In the present paper we illustrate the current design choice, based on a stack of six identical Nb3Sn modules, and the required pre-compression structure, and the engineering activities carried out so far.
A crucial aspect supporting the design choice, has been the test outcomes under relevant electro-mechanical conditions at 77 K, of a 5 x 5 turns winding pack mock-up, in particular to probe the inter-turn electrical insulation limits under the effect of the foreseen 2x25000 electromagnetic loading cycles.
Particular care has been devoted to the definition of the quench detection technique, as in the specific current design of the DTT CS, a quench detection tape co-wound around the conductor is considered risky for the integrity of the highly loaded winding pack insulation.
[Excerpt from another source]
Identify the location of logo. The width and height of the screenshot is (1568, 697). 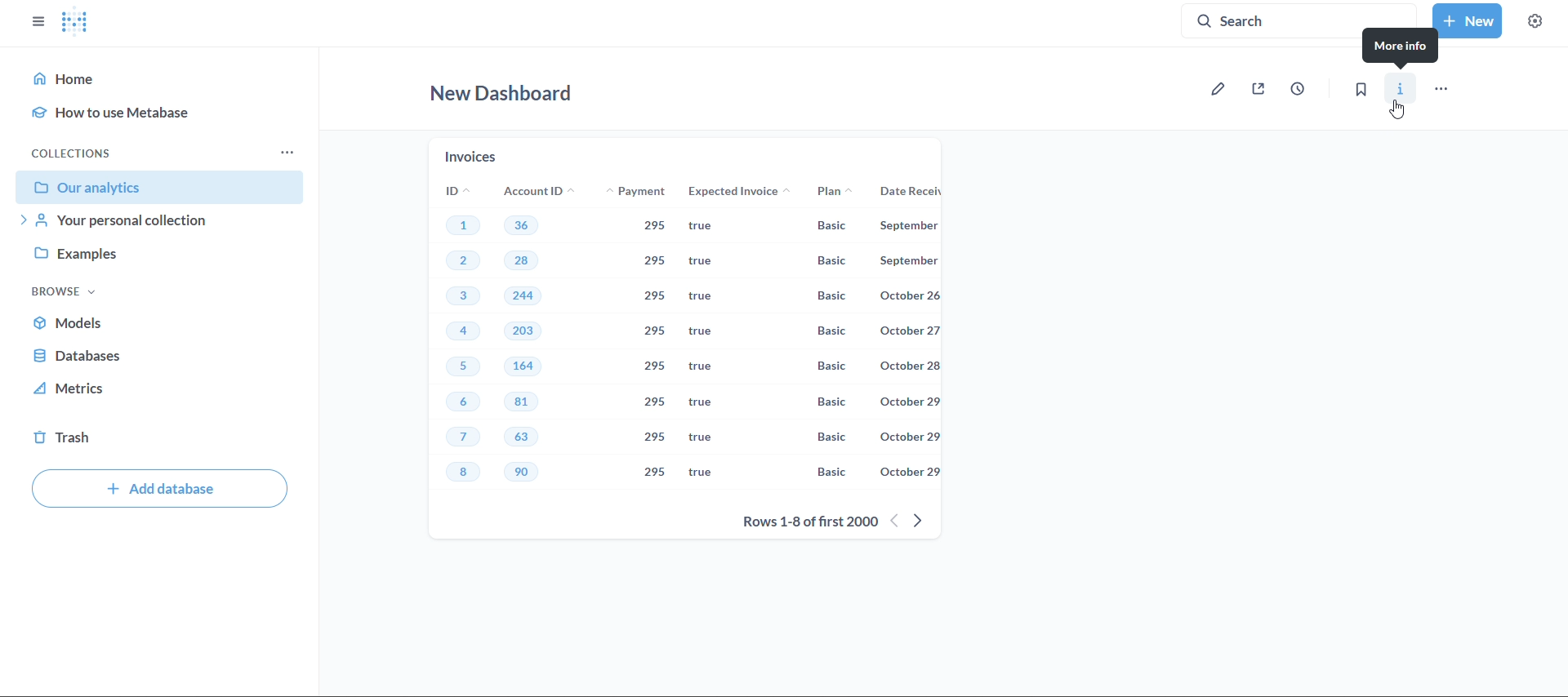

In this work, different layouts of quench detection sensors have been studied, also considering the expected noise levels that have been computed by numerical codes, so to evaluate different possibilities, such as: using just the voltages measured across the different coil layers; using a steel wire co-wound at the corner of each CICC turn for inductive noise cancellation; or adopting an internal quench wire placed inside the superconducting cable. Since the coil is made of Nb3Sn strands, any of these sensors must be resistant to the superconductor reaction heat treatment temperatures. The minimum temperature margin has been computed during all relevant operation scenarios of the magnet, including the effects of the very rapidly varying current and field at plasma breakdown, where the computation of AC losses has to be carried out under the assumption of cable saturation, with specific models. The main results of the thermo-hydraulic analyses performed with the “4C” code will be reported, along with the main outcomes of the 3D FEM structural analyses.